03/07/2012 06:14 BST | Updated 01/09/2012 06:12 BST

Since When Was Stealing Software Acceptable?

The civil damages regime in the UK needs an overhaul to stop software theft harming the economy, innovation and future job creation.

Software piracy in the UK is rife. In fact a consumer survey, commissioned by Business Software Alliance (BSA), found that over a quarter (27%) of personal computer (PC) users readily confess to acquiring pirated software, while business decision makers admit to pirating software more frequently than other users. According to the 2011 Business Software Alliance (BSA) Global Software Piracy Study with market intelligence firm IDC, the net effect in the UK is a software piracy rate of 26% which means one in four software programmes installed on PCs last year were unlicensed; the commercial value of this piracy totaled £1.2billion..

Despite these concerning figures, BSA studies do show that there is strong widespread support for IP rights in principle. In fact, more than seven in 10 computer users globally, profess support for IP rights and protections. So why are so many people willing to take the risk of acquiring pirated software? As the UK endures a period of low economic growth, it has never been more important to protect our IT and creative industries' Intellectual Property (IP) and its vital contribution to the economy. In fact, in 2009, the creative industries, (which include software companies) contributed £36.3 billion in Gross Value Added (GVA) to the UK, and exported services to the value of £8.9 billion. In 2010, they accounted for 1.50 million jobs . Their critical contribution to the economy is reflected in the Government's original response to the Hargreaves Review of IP and Growth: "Britain's future depends on harnessing knowledge and ideas to their full potential" and that "IP's contribution to the UK's economy is...both substantial and vital."
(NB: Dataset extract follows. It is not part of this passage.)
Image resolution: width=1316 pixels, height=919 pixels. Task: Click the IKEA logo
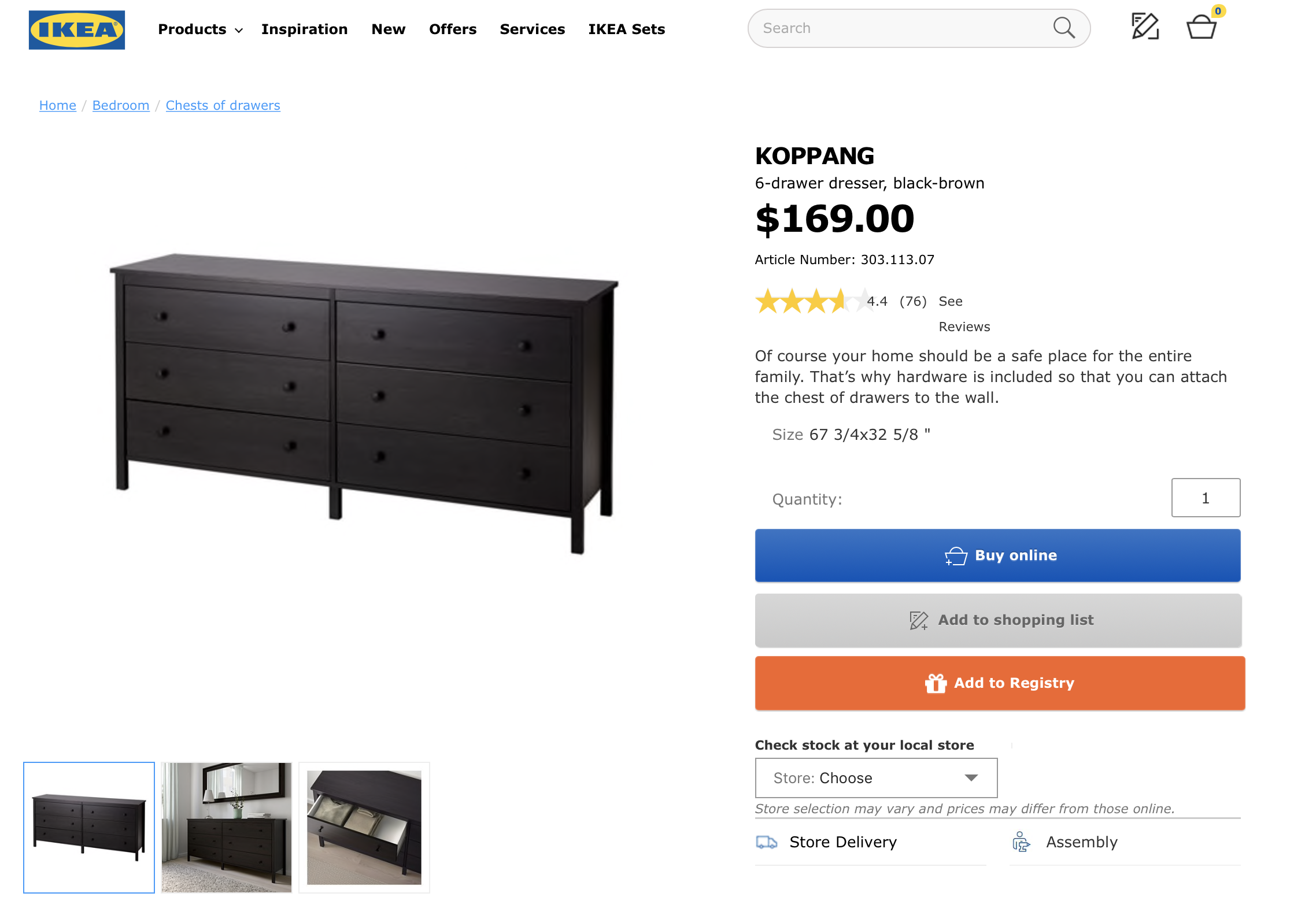tap(77, 30)
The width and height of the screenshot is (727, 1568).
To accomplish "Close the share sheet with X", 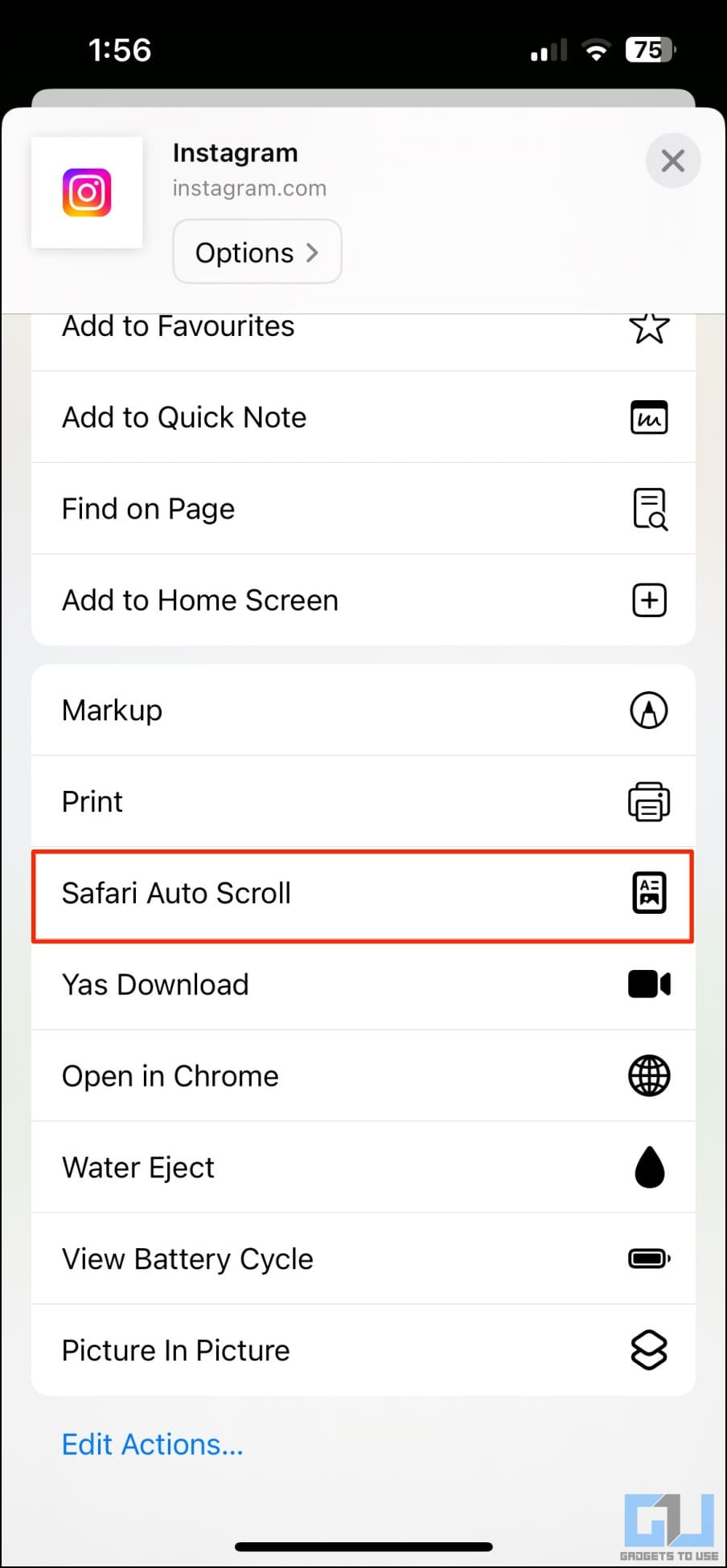I will (673, 161).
The task of protecting our creative industries is exacerbated not just by the sheer scale of IP infringement but also by the relative impotence of the legal system. This is reflected in the finding that more than three quarters (77%) of UK PC users do not think the risk of getting caught is an effective deterrent to the use of unlicensed software. The Government needs to take stronger action to reduce software piracy. The current regime does not allow organisations to claim back the true costs of the losses they suffer from software theft. Government regulation needs to reflect the seriousness of the misdemeanor and recognise the risks businesses face by pirating software. The impact of piracy is real and far-reaching. While it causes significant damage to the software and technology industries it also stifles broader economic growth and job creation. It compromises users' computer security and discourages future innovations. Furthermore businesses that do abide by the law are put at a competitive disadvantage to their peers who do not. Everyone suffers when software piracy is allowed to persist.
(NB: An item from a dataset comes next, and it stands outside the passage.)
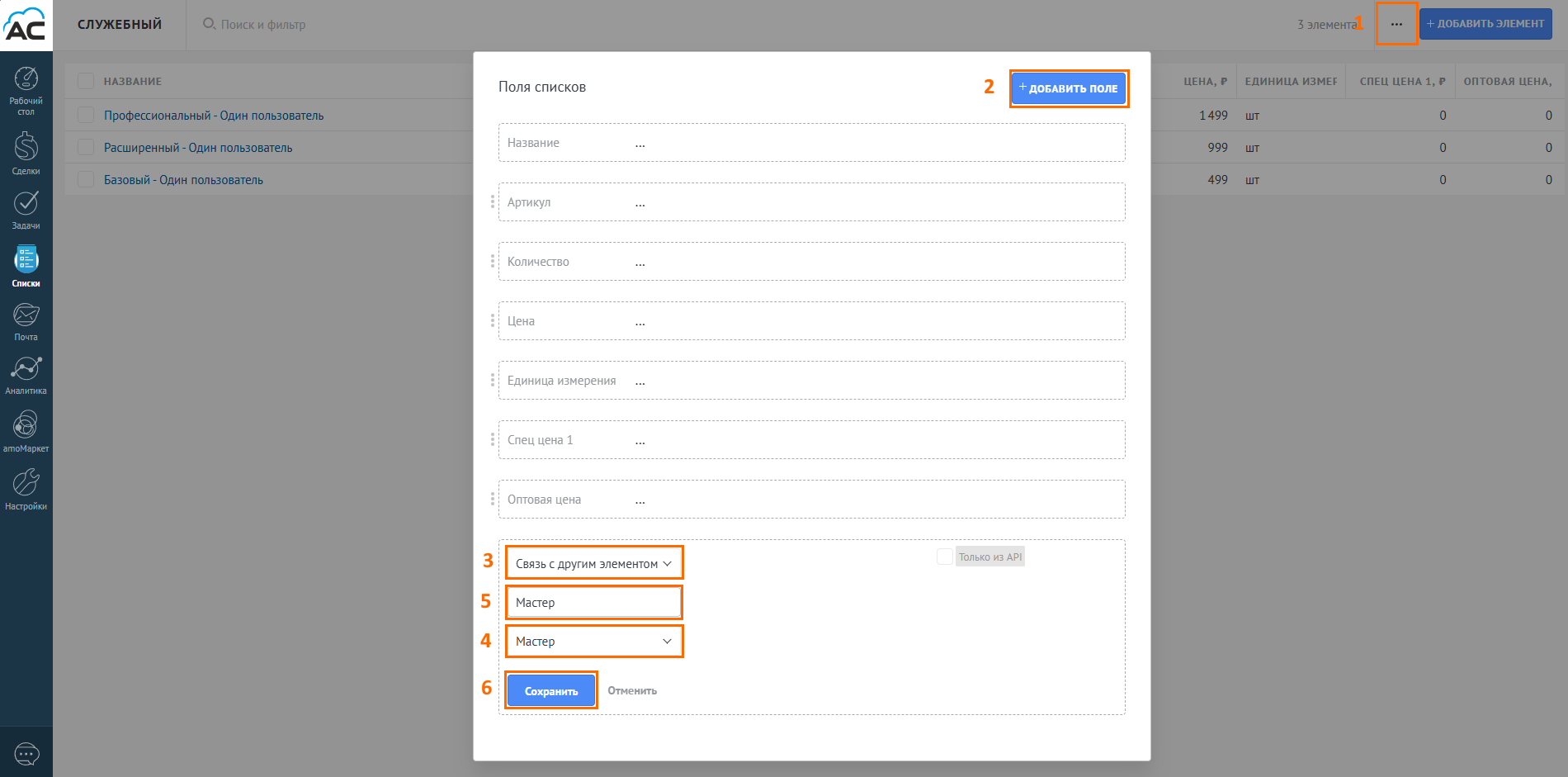This screenshot has width=1568, height=777.
Task: Click the Артикул field row
Action: pyautogui.click(x=811, y=202)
There is a link between vigorous IP enforcement and economic growth. The digital economy will only deliver on its full potential if the legal and law enforcement protections for software and other copyrighted material keep pace with technological innovations. In the UK, there is still work to do. We need to fundamentally change the way we view and acquire software. It is not another utility - it powers everything we do to secure business success. As the engine for growth, software should be the very thing we invest in, not scrimp and steal, and anyone who uses software they have not paid for should face serious consequences.
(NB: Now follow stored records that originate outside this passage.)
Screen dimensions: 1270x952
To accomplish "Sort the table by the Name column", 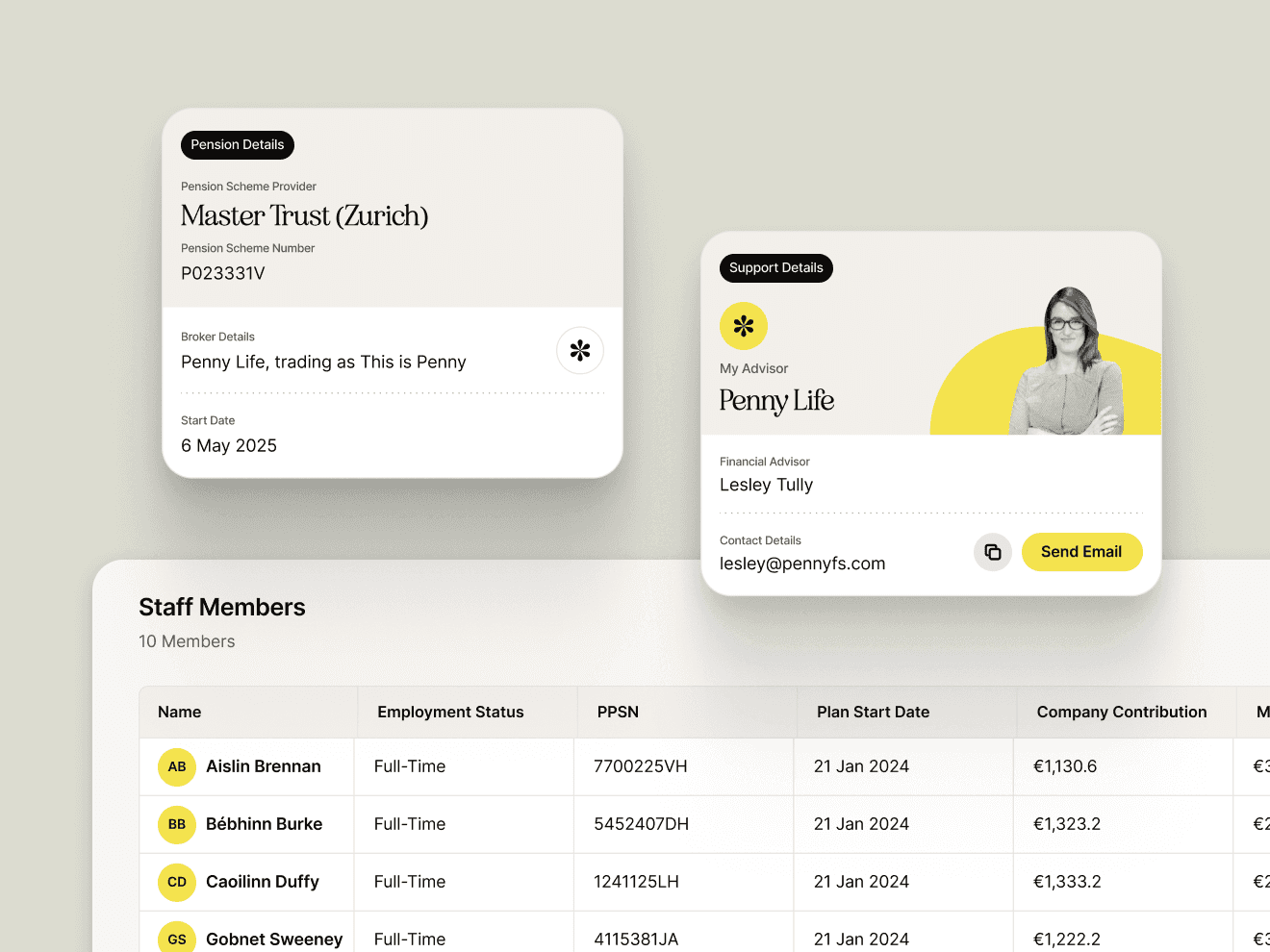I will 179,712.
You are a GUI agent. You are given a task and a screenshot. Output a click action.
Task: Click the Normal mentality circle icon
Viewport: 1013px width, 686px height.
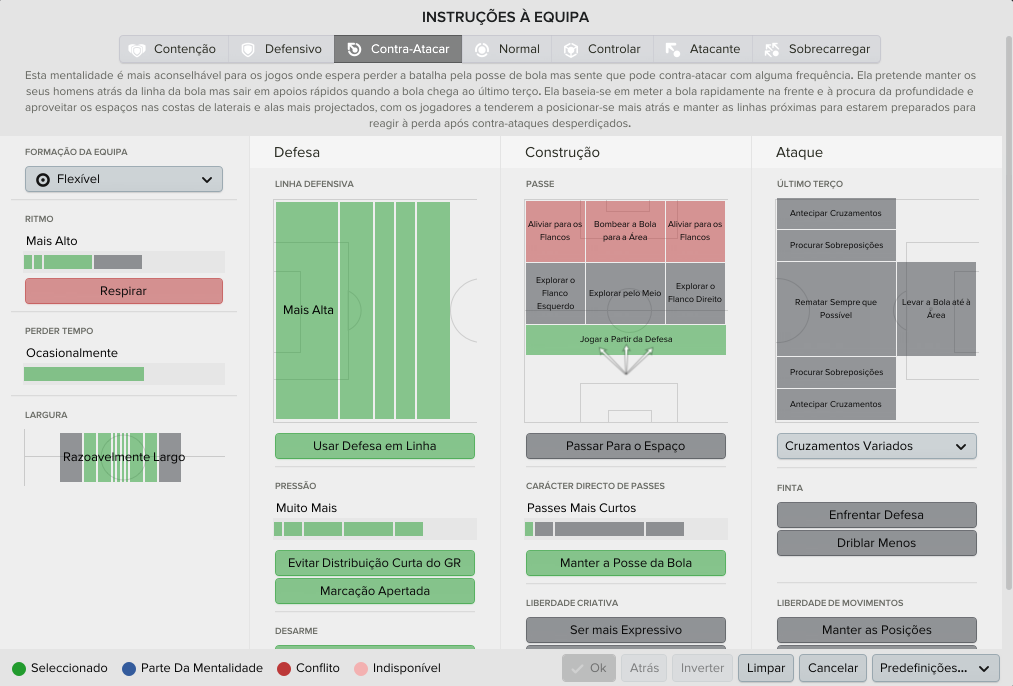(482, 50)
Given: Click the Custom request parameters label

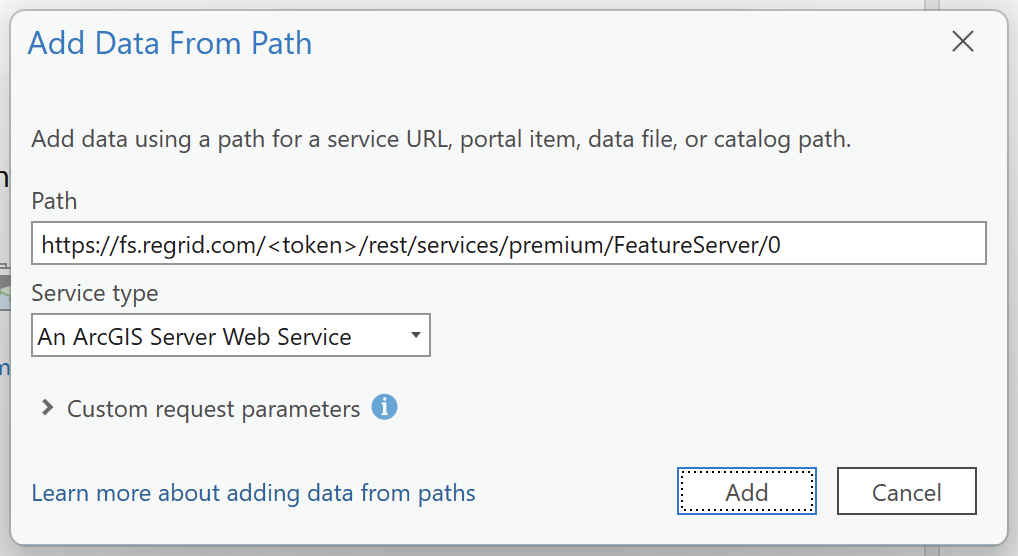Looking at the screenshot, I should point(214,409).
Indeed, Business Software Alliance regularly takes legal action against businesses on account of their use of unlicensed software. Earlier this year, BSA focused on the Reading area to ensure businesses were aware of the need to be correctly licensed for all the software installed on their computers. BSA also doubled its existing maximum 'whistleblower' reward to up to £20,000 and created a new hotline making it even easier for people to report suspected cases of illegal software use. Crucially, the nationwide tour hasn't ended, nor has business exposure to punitive action.

Businesses would do well to observe that in the UK, the cost to businesses caught using unlicensed software was in excess of £3.6 million for the last three years alone (2009-2011). This figure includes both damages and the cost of acquiring new software licenses in order to become compliant. As long as businesses persist in flouting IP law, the BSA will continue to take a hard line.

The ubiquity of software piracy should be considered a source of concern in a mature market such as the UK. Stealing software is not too dissimilar from shoplifting and yet if over one in four (27%) people shoplifted (as they confessed to software piracy in the consumer survey mentioned above), there would be an outcry. To make a lasting impact on the piracy rate and protect our creative industries a dramatic shift in our attitude towards IP rights needs to happen. Only by ensuring that IP rights are valued, protected, and enforced, providing businesses and investors with the certainty to invest in the creative industries, will growth and employment be realised.